The liberals of D66 up, the left down

There are three important takeaways regarding the election results. First, these elections confirmed the dominance of Mark Rutte and his VVD on the Dutch political scene.

The coronavirus crisis has possibly created a ‘rally around the flag’ effect around the incumbent (the VVD gained one seat compared to 2017) rather than a loss of confidence.

This is nevertheless remarkable amidst Covid-19 fatigue, resistance against lockdown measures (riots erupted in many Dutch cities when a curfew was established in January) and a slow vaccine rollout. Note, though, that this mainly benefitted Rutte’s VVD – its coalition partner, the CDA, lost seats, partly due to the poor campaign performance of its leader Wopke Hoekstra.

Second, Sigrid Kaag’s D66 outdid the polls and made substantial advances to become the second largest party. This has been widely attributed to Kaag herself and her performance in the leaders’ debates prior to the election.

Kaag is a former diplomat, UN official, special UN coordinator to Lebanon, and Minister of International Trade and Development who speaks six languages (including Arabic) and holds degrees from Oxford, Exeter and the American University in Cairo.

— WHAT TO DO —
Pick up the commentary on the Dutch election results after its final sentence and carry it forward.

Records drawn from a dataset:
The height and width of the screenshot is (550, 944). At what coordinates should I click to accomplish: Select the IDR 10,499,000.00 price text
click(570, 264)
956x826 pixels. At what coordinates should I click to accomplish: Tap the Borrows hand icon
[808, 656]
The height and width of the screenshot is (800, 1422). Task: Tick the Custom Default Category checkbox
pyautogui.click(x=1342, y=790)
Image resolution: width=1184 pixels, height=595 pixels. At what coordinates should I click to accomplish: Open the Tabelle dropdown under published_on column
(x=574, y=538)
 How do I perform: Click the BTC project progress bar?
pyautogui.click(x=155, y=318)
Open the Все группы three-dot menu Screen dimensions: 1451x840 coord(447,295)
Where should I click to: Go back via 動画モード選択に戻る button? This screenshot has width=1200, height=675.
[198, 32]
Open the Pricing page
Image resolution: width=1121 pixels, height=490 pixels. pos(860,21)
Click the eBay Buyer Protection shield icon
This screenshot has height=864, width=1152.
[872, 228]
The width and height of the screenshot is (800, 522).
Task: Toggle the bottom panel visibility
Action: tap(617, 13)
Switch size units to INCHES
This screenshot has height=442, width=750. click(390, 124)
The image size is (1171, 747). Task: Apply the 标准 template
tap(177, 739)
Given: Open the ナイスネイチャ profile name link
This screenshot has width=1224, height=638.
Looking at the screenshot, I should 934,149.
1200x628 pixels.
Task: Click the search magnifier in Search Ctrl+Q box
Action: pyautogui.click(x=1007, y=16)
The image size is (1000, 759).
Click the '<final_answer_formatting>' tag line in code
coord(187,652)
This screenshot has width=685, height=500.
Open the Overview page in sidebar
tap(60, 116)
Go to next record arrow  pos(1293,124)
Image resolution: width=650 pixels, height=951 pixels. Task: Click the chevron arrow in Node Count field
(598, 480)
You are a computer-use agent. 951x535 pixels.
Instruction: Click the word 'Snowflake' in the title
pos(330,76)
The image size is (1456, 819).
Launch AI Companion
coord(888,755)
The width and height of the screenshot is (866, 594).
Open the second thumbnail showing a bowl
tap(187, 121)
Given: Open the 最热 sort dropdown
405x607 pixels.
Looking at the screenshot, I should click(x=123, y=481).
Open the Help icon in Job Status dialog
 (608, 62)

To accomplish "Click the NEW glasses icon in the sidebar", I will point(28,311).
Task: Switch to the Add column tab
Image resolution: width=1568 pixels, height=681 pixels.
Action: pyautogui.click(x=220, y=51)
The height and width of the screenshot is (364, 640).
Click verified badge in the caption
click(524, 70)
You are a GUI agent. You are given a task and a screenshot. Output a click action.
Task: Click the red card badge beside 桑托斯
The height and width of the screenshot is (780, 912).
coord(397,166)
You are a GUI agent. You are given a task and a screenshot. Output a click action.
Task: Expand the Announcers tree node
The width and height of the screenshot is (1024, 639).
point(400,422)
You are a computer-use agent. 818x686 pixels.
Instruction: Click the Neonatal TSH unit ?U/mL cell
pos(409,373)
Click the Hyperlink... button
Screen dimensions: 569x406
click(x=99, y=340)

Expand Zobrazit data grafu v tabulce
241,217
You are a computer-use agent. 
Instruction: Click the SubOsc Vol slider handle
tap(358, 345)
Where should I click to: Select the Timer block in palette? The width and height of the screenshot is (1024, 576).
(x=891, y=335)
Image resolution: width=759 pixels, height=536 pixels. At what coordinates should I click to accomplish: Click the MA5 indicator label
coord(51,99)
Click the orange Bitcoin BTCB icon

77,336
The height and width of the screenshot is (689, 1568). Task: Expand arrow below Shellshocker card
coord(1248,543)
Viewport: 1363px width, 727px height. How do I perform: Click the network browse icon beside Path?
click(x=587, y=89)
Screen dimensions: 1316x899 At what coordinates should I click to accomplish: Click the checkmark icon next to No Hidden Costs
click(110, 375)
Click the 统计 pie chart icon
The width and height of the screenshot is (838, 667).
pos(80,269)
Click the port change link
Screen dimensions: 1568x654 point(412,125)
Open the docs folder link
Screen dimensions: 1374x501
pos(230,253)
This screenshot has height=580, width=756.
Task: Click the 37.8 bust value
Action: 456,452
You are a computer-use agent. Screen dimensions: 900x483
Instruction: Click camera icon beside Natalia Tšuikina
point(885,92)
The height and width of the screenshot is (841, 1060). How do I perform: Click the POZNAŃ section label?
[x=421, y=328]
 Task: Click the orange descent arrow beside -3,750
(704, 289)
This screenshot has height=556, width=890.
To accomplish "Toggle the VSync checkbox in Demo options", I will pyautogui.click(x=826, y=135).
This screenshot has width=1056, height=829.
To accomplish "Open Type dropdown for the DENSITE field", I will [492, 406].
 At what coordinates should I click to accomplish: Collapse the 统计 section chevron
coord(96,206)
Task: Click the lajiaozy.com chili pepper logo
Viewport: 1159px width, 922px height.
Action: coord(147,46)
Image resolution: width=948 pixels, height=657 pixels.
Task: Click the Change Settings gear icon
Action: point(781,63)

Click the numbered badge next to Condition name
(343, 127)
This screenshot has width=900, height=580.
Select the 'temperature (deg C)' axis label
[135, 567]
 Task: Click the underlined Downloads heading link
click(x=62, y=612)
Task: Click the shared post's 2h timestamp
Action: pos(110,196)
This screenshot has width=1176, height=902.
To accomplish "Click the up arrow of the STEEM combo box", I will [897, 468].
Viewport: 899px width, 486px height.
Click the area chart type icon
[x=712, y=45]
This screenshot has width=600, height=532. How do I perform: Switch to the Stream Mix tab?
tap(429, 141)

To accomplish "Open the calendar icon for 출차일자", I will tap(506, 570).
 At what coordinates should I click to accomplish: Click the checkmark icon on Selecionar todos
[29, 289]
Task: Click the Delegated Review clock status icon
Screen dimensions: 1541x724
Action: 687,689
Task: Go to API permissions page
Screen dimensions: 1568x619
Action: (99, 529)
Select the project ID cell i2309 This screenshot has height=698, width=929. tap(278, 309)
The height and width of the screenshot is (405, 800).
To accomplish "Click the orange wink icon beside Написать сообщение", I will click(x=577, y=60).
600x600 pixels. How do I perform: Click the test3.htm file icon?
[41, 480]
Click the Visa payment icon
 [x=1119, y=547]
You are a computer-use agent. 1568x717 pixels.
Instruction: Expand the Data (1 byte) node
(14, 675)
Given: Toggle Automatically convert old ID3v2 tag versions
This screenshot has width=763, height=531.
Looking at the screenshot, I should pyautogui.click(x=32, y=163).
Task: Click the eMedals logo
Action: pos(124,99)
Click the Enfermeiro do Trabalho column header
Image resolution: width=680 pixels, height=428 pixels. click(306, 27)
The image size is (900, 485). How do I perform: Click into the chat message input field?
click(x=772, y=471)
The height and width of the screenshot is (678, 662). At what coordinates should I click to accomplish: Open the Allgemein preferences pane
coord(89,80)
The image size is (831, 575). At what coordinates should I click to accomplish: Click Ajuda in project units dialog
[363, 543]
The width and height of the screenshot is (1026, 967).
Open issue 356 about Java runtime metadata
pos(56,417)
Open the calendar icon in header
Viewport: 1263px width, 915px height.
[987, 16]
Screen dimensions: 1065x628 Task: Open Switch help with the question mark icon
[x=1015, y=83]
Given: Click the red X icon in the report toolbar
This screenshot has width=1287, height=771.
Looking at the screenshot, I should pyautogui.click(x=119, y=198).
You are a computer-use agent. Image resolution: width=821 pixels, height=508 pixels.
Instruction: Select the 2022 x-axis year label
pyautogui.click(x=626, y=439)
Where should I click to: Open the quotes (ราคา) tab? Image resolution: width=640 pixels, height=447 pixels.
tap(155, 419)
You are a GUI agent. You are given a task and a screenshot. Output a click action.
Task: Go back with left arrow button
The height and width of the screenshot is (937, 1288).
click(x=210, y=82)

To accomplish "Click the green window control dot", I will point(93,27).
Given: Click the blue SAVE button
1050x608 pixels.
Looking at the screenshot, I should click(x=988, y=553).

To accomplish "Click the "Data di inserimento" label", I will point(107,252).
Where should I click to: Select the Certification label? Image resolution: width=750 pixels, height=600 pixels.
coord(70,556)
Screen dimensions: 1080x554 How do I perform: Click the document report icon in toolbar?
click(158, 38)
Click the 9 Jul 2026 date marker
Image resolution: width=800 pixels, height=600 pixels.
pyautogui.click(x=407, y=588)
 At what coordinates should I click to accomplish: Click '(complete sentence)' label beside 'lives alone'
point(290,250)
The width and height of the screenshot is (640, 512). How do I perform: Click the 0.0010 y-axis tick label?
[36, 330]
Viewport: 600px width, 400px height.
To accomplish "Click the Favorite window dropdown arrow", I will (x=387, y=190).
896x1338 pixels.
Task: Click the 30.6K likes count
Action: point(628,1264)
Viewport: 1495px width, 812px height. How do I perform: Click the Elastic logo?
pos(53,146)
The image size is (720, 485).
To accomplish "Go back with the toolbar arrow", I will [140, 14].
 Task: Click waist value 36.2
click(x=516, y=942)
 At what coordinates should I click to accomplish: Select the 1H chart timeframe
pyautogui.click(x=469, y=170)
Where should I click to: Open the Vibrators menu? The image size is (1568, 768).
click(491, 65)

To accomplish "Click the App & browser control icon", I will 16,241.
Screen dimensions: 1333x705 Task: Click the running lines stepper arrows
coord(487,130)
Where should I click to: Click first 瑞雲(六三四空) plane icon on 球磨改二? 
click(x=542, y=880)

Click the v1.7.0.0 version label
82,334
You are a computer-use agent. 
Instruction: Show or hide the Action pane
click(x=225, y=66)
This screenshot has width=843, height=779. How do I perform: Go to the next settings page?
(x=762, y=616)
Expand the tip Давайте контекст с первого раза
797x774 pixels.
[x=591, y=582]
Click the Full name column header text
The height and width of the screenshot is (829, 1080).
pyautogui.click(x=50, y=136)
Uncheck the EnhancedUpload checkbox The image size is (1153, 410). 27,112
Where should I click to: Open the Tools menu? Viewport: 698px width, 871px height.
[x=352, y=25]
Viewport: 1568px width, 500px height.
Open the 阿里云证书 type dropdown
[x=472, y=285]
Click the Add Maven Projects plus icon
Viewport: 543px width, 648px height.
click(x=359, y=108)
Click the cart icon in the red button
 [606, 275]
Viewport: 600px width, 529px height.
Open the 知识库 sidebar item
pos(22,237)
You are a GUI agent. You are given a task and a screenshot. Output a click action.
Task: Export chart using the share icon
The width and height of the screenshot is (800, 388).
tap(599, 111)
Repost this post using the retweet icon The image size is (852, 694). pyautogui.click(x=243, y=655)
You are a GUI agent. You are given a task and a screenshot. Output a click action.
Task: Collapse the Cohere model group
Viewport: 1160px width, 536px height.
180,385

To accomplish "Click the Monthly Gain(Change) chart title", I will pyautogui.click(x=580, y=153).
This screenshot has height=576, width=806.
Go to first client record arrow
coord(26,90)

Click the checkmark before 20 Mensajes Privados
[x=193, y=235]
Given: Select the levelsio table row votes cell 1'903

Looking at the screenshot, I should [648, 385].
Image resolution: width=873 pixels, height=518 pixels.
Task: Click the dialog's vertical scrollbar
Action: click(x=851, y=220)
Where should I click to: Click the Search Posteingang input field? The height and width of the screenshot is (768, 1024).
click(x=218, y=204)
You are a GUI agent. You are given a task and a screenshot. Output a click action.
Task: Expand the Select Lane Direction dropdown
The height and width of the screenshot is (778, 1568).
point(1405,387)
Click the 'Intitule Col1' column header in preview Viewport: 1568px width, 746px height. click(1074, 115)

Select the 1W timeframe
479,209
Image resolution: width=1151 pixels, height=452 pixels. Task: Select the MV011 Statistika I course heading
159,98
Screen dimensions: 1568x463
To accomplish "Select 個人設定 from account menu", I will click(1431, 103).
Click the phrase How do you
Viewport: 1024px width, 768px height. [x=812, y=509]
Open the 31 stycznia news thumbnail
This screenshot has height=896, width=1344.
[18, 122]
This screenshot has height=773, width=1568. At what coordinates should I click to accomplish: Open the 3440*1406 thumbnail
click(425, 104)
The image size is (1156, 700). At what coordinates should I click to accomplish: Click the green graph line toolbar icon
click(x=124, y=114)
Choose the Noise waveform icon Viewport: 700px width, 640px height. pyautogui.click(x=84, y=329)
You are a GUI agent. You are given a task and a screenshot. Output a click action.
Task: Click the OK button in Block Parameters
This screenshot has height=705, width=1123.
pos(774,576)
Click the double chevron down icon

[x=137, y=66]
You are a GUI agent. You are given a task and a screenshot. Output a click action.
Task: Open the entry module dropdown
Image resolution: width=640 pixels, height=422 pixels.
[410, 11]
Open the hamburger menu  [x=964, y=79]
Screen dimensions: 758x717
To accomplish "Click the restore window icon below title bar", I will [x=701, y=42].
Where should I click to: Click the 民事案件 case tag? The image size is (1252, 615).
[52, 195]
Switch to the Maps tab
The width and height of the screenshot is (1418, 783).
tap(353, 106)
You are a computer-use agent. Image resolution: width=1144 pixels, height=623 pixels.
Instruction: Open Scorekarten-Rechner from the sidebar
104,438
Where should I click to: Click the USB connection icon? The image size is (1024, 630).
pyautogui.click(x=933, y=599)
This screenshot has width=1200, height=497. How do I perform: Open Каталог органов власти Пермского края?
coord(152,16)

— EXERCISE RESPONSE —
This profile and image of competence undoubtedly contributed to her appeal among centre-left voters, partly at the expense of left parties.

In this context of party fragmentation where voters have many parties that broadly fit their preferences, electoral volatility is high.

Hence, 59% of the voters who backed D66 in 2021 had voted for other parties in 2017, or had not voted; meanwhile, less than a third of voters for the Green party in 2017 voted for the party again in 2021.

This was possibly a bet on Kaag’s leadership and capacity to influence government policy: 16% of voters of all parties see Kaag as their preferred potential prime minister, just behind Rutte (33%) and way ahead of the CDA’s Hoekstra (5%).

Finally, there has been a further fragmentation of the radical right even if this force as a whole has grown. In the new parliament there will be three parties that can be classified as radical right: Geert Wilders’s PVV (down three seats, to 17), Thierry Baudet’s FvD up six seats, to eight) and JA21 (up from zero to three seats), a splinter party of the FvD.

What is perhaps notable in the context of the coronavirus crisis is how the FvD has been able to make significant electoral gains in spite of recurring internal turmoil and a schism that led to the departure of all its major figures apart from its founder, Thierry Baudet.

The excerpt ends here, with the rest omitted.